Instead, Don Carlos’ house featured a flushing toilet (one of two in the village), tiled floors, a bed for each of us, and an air of “thanks for dropping by. The next charity should be here soon.” However, who are we to assess need on a first-sight basis? Maybe the fact that the community has had a water system for so long, but has not found a way to keep it in order, is a sign of a deeper problem? Maybe the reality is that, after two projects building eco-latrines in Isiquí, villagers still don’t know how to build them themselves?

Our luxurious quarters at Don Carlo's house. His daughter loves hanging out in our room.

Aid dependency is widely discussed in development circles. Unbeknownst to us, our team had found itself looking at a prime example of the dark side of aid: a community that, over decades of receiving help from NGOs, has developed a mindset that prevents it from taking its future into its own hands. Once several generations have learned that they don’t need to take matters into their own hand, any sense of active citizenship and communal responsibility seems to vanish.
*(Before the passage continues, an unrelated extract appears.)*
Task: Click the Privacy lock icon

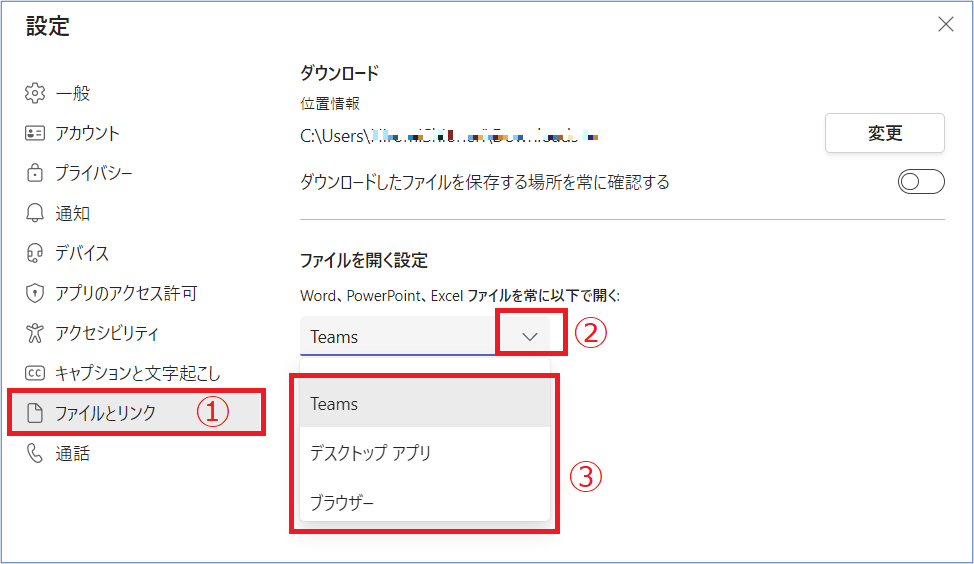Action: 35,173
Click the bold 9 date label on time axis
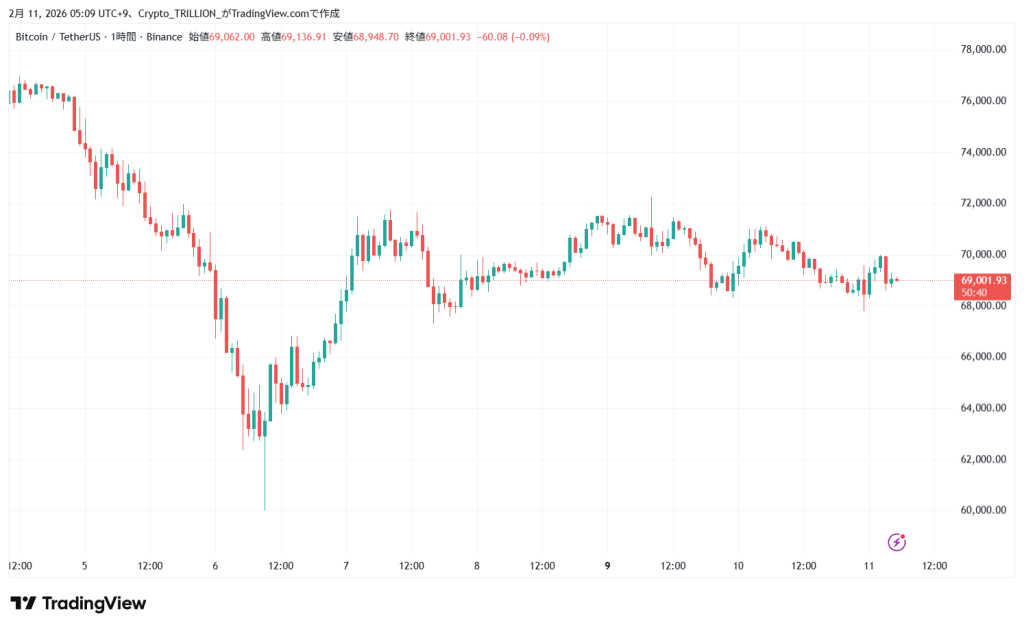This screenshot has width=1024, height=629. tap(608, 566)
Public goods fall into disrepair, and “development” is left for outsiders to undertake.

Isiquí also highlights why development work needs to change. Rather than focusing solely on building a sparkling new water system that will be rotten in ten years, we will devote a fair amount of time to training the new committee in charge of the water system. We also hope to involve the village in our work and raise awareness of water-related environmental and hygiene issues. While I’m still not 100% convinced that we are spending our time in the area of greatest need, this episode has certainly opened my eyes to the complexities of “development aid”. Need cannot simply be assessed from the perspective of what an outsider might think need should look like. Rather, need is defined by context and circumstances. I’m really looking forward to spending time in Isiquí and creating sustainable long-term development.

Claudia and Pete inspecting the rotten water filter, together with Alex of El Foro (our local project partner).